**Set of tasks**:
**1)** According to the requirements text below, how many pilot sites were the Guide's requirements collected from?
**2)** Please continue the requirements text below from its last sentence.

**Text shown**:
────

Requirements

A requirement is any technical, organisational or user specific request. Requirements are collected using workshops and questionnaires and should be collected from all user groups as they might have different needs. Requirements are prioritised to identify critical and to organise work. Later in the process, the system can be compared against the list of highly prioritised requirements and if all are covered the tester can be confident that (at least from this view point) the system is fully functional.

The Guide offers a comprehensive list of almost 500 requirements collected from 28 pilot sites traceable by an ID. The necessary set is listed with each Use Case and Process Model so replicating stakeholders know what to look out for.

Overview

Each requirement is traceable and numbering is consistent across pilots from SMARTSPACES. Using three digits the notation refers to requirement category, logical group and individual requirement (e.g. R1.2.3 = a functional requirement in visualisation-data group).

Five categories have been identified, namely functional, non-functional, data, conversion units, legal and regulatory requirements and are described in some detail on the fact sheet on the next page.

Requirements are documented with an ID, name, summary and individual priorities for each pilot site. Pilot sites have collected these priorities in focus groups of professional users (e.g. energy managers), staff members (e.g. regular office worker) and visitors (e.g. student) using a sophisticated and flexible Excel tool allowing for traceability of individual requirements to one or more Use Cases (contact energy@empirica.com).

────

**Data segment**:

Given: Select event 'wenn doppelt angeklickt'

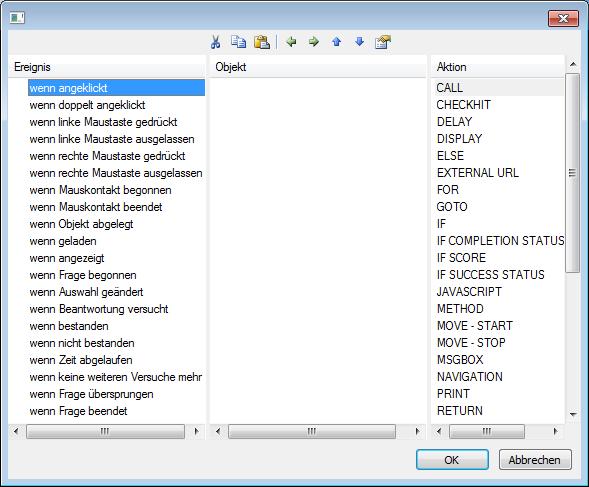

────

**Responses for each task**:
**1)** 28 pilot sites.

**2)**
Documentation has been made following the indications of different norms related on definition of the SOAS (Software as a Service) for team and enterprises such as EEE 1471-2000™ Conceptual Framework for Architectural Description and ISO/IEC/IEEE 42010 System and software – Architecture description.

Categories

Requirements are divided into five categories:

Categories are further divided into groups collecting related requirements.

Functional

Functional requirements capture the intended behaviour of the system or what the system will do. This behaviour may be expressed as services, tasks or functions the system is required to perform.

To the full list of all Functional requirements.

Non-functional

Non-functional requirements capture properties of a system. These requirements address ‘hidden areas’ of the system that are important to the users even though they might not realise it.

To the full list of all Non-functional requirements.

Data

Data requirements provide a detailed description of the data model that the system must use to fulfill its functional requirements. Users and developers work jointly in defining the domain data model.

To the full list of all Data requirements.

To the full list of all 500-rcu requirements.

To the full list of all Legal and Regulatory requirements.

List of all Requirements.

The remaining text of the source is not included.